Andrew Holland, CEO of Ambit Investment Advisors spoke to NDTV Profit on markets and his expectations from the upcoming Budget.
Edited excerpts:
Your view on markets?

At present, we cannot review India on standalone basis because global events have their impact on the country as well...(this) is evident from the big outflows of foreign investments. However, February has a lot of events which can be seen as positive for markets. You have credit policy review next week and the Budget towards the end of the month. If markets are more stable globally, then we can see a decent rise in the short term. As we have all been grasping in terms of where the economy is growing and how quickly, it seems to be getting delayed and the multiplier effect in the form of government spending is taking its sweet time to come through, which is being reflected in the earnings. But the bad news is in the banking sector. Governor Rajan has not quite named and shamed all big business groups (that) have been part of this banking problem. I think the finance minister could have done a lot more for the sector. He has not taken any real action against the PSU banks and that is where a lot of problems lie. Till the time we get clear of the problems in the banking sector, there will be a phase of slow loan growth and that has a negative impact on the economy.

What can the government do to revive the banking sector?
The government can infuse money in PSU banks but unless the management has different attitude towards lending, going forward the problems will persist. Obviously, a bankruptcy code will help, but it will take some time and it has to be tested during the course. We have to see some more dramatic actions than just infusing money. It is like throwing good money after bad if you have same people in place. 

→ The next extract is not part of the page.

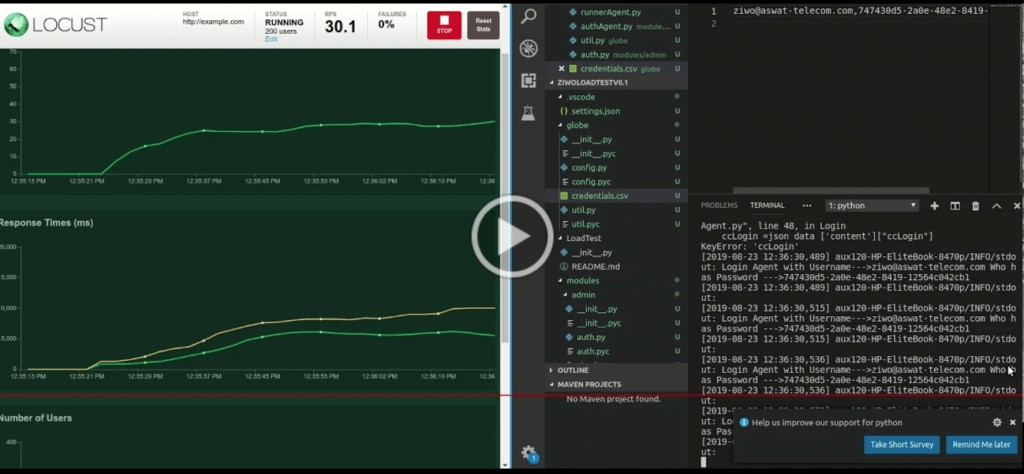
Task: Switch to the PROBLEMS tab
Action: [x=719, y=205]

When will corporate earnings revive?
We are looking at earnings growth of about 10 per cent this year, that's our best guess and that is based on the assumption that economy will start to pick up from maybe next quarter onwards and as a multiplier effect of what the government has been doing starts to come through to the economy. But still there are a lot of problems out there which revolve around power sector, stalled projects which then goes back to the banks. I think the government needs to solve the bank problem first and maybe the rest starts to move through and we get the economy kick started a little bit more aggressively.
In the Budget, most people are expecting a push for rural economy and that will have a positive spin for consumer goods companies which had been under pressure recently... partly because they were not getting top line growth and their margins were under pressure because they are all intensively fighting for market share which is leading to higher ad spends and so on. It might be a welcome relief if there is push towards rural economy after two years of poor monsoons in the upcoming Budget.
How will Budget impact markets?
The markets could focus on the upcoming Budget. And I am sure every sector will have its day in terms of the run up to the Budget and what's expected. But if global scenario worsens from here on then even with a Budget we can't say investors' minds will be focused on India. Don't forget its global funds and not only India funds which are investing in India.
If globally something happens then that will mean we could see continued FII flows out of India.